You’re Ma-HAT-ma Gandy!

But her laugh was only another confectionary concocted for his sake, a pretense that their friendship was what it had been.

He had anticipated this and had tried to indicate to her long before how she must look at love; it was tapestry and art; the sorrow of it, the loss of it, should be part of the intelligence, and even a sad romance would be worth more than any simple bovine happiness. Years ago, as a student at Oxford, Uncle Potty had considered himself a lover of love. He looked up the word in the card catalog and brought back armfuls of books; he smoked cheroots, drank port and Madeira, read everything he could from psychology to science to pornography to poetry, Egyptian love letters, ninth century Tamilian erotica… There was the joy of the chase and the joy of the fleeing, and when he set off on practical research trips, he had found pure love in the most sordid of spots, the wrong sides of town where the police didn’t venture; medieval, tunneling streets so narrow you had to pass crabwise past the drug dealers and the whores; where, at night, men he never saw ladled their tongues into his mouth. There had been Louis and André, Guillermo, Rassoul, Johan and Yoshi, and "Humberto Santamaria," he had once shouted atop a mountain in the Lake District for an elegant amour. Some loved him while he didn’t love them; others he loved madly, deeply, and they, they didn’t love him at all. But Sai was up too close to appreciate his perspective.

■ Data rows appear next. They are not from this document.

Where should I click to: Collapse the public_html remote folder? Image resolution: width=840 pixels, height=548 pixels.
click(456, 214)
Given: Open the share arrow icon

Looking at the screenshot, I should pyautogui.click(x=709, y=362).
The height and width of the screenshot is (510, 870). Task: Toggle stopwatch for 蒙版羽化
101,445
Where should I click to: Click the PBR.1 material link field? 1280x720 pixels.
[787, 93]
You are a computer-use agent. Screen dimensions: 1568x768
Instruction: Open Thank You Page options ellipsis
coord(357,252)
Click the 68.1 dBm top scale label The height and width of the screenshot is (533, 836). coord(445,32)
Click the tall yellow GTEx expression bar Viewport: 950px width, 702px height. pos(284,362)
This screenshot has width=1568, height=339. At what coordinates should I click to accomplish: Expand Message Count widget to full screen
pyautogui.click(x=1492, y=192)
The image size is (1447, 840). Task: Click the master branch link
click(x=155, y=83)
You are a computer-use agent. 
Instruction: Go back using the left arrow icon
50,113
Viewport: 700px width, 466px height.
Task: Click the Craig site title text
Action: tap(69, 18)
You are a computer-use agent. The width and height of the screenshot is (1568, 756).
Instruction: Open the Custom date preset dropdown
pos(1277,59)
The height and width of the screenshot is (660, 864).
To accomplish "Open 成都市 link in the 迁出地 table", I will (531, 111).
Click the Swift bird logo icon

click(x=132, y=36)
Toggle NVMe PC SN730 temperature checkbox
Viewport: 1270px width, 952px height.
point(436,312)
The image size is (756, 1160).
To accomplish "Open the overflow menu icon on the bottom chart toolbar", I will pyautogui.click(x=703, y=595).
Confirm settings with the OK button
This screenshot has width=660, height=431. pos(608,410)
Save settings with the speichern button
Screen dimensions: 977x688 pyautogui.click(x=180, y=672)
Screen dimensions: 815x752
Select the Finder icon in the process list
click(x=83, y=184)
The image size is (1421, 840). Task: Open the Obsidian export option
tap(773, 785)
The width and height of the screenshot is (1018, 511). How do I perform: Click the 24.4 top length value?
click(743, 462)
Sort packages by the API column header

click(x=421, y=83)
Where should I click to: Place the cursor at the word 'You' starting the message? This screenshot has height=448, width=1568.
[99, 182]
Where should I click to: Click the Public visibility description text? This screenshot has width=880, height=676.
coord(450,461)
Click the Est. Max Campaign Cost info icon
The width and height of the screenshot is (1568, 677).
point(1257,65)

Uncle Potty scratched his feet so the dead skin flew: "Once you start scratching, my dear, you cannot stop…"

***

When Sai next went to Mon Ami, they laughed and guessed, glad for a bit of fun in the midst of trouble: "Who is the lucky boy? Tall and fair and handsome?"

"And rich?" Noni said. "Let’s hope he’s rich?"

***

Fortunately, though, a single bit of luck fell on Sai and shrouded this fall of her dignity. Her rescuer was the common domestic cold. Heroically, it caught her common domestic grief in the nick of time, muddled the origin of her streaming eyes and sore throat, shuffled the symptoms of virus and disgraceful fall from the tightrope of splendrous love. Shielded thus from simple diagnosis, she enveloped her face in the copious folds of a man’s handkerchief. "A cold!" Whonk whonk. One part common cold to nine parts common grief. Lola and Noni prepared toddies of honey, lemon, rum, hot water.

"Sai, you look terrible, terrible."

Her eyes were red and raw, spilling over. Pressure weighed downward like a gestapo boot on her brain.

Back in Cho Oyu, the cook rummaged in the medicine drawer for the Coldrin and the Vicks Vaporub. He found a silk scarf for her throat, and Sai hung in the hot and cold excitement of Vicks, buffeted by arctic winds of eucalyptus, still feeling the perpetual gnawing urgency and intensity of waiting, of hope living on without sustenance. It must feed on itself. It would drive her mad.